The spatial positions of the helmet-loudspeakers were recorded by means of a Microsoft Kinect device connected to a PC and interfaced to Matlab through the Open Natural Interaction toolbox. The helmets were painted red and blue to facilitate their tracking in the video data. The Kinect's depth sensor provided a three dimensional map of its field-of-view while a color video was recorded by its camera sensor. The trajectory data was smoothed by median filtering and moving averaging, and re-sampled to 20 frames-per-second. Visual stimuli for the experiment were then created from the movement trajectories using Unity 3D computer animation software. The sound-emitting moving objects were represented by two colored balls (one red, the other blue) moving along the movement trajectories in a three dimensional room-like space. The videos had a refresh rate of 40 Hz which provided frame durations of 25 ms. Thus each sound was covered exactly by four frames in the video and the inter-stimulus interval by a single frame, which allowed the colored balls to pulsate in full synchrony with the presentation of the corresponding tones. Pulsation was created by modulating the size of the visual objects with a size ratio of 10% between the “sound-on” and “sound-off” states. The audio and video recordings were synchronized by storing timestamps for the beginning of each sound recording and for each video frame captured by the Kinect.

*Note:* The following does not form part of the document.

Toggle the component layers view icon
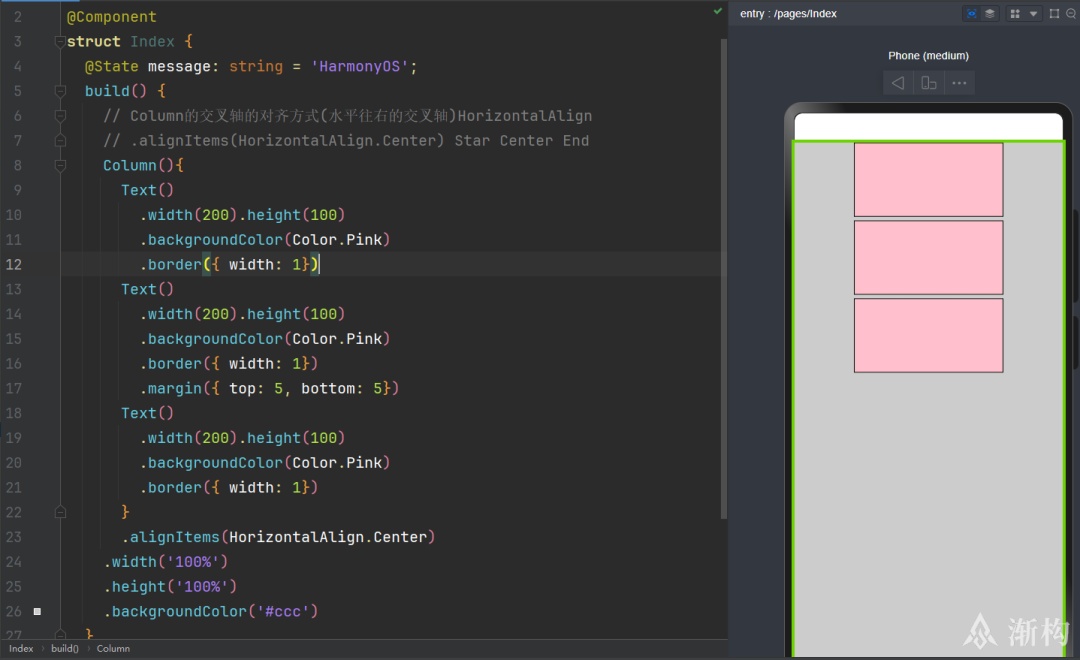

The two experimenters, each wearing a helmet with the loudspeaker on top, performed a number of different scenarios during the recording session (cf. Figure 1). Each experimental condition was based on the recording of a separate scenario. The two kinds of sound Motion scenarios tested were Stationary (based on scenarios with both experimenters standing still) and Moving (the experimenters were walking on a random trajectory around the artificial head). The Co-location of the two sound sources could either be characterized by Identical (based on recordings with one experimenter standing or moving, his helmet-loudspeaker delivering the full alternating sequence), Joint (the two experimenters stood or moved together hand-in-hand, i.e., the distance between their trajectories being roughly constant, with one loudspeaker delivering the high, the other the low tones), and Separate trajectories (when the two experimenters were standing or moving separately, again the two loudspeakers delivering different tones) (see Figure 1). The cross-modal Congruency of the visual and auditory stimuli was represented by the Congruent (the visualized movement matched the auditory movement of the objects) and the Incongruent conditions (the visualized movement was independent of the auditory movement). The auditory stimulation in the Congruent and Incongruent conditions was the same. The conditions were fully crossed, leading to 12 stimulus conditions in total. Samples for the Congruent/Moving/Separate and Incongruent/Moving/Joint conditions can be found at and


Figure 1. Schematic illustration of the spatial trajectories of the sound sources. The artificial head was placed at the center of the stage, and listeners perceived the stimuli as if sitting in this position. The two trajectories are drawn in red and blue. For Joint and Separate motion, arrows indicate the direction of movement for each trajectory. Note that the trajectories are illustrations only; they do not depict the actual recordings. (Adapted by permission from Figure 1, Bőhm et al., 2013.)

The visual stimuli were made incongruent by applying four transformations to the spatial trajectories of the two visual objects: (1) the trajectories of the two objects were exchanged (i.e., the recorded trajectory of the “blue” object served as the basis of the incongruent trajectory of the “red” object and vice versa), (2) the trajectories were inverted in time, (3) the trajectories were mirrored producing a left-right flip (as rendered on the screen), and (4) the trajectories were rotated in the horizontal plane around the view-point of the observer by a random amount. The amount of rotation was drawn from a uniform distribution independently for each listener and condition, so that (a) it was between 30 and 330° and (b) the rotated trajectory fell into the field-of-view of the animation for the Stationary conditions. The same random amount of rotation was applied to the trajectories of both visual objects, except for the Moving/Separate conditions. In the latter case, the amounts of rotation of the two trajectories were independently drawn. As a result, the incongruent trajectories had the same statistical properties as the congruent ones (e.g., the distribution of velocities was the same), and the type of visual motion was compatible with that delivered by the audio (e.g., the two objects moved randomly, independently from each other, both in the video and the audio). However, the Incongruent videos differed from the Congruent ones sufficiently to prevent binding of the auditory and visual stimuli (i.e., the objects could be seen definitely elsewhere from where the sound came from).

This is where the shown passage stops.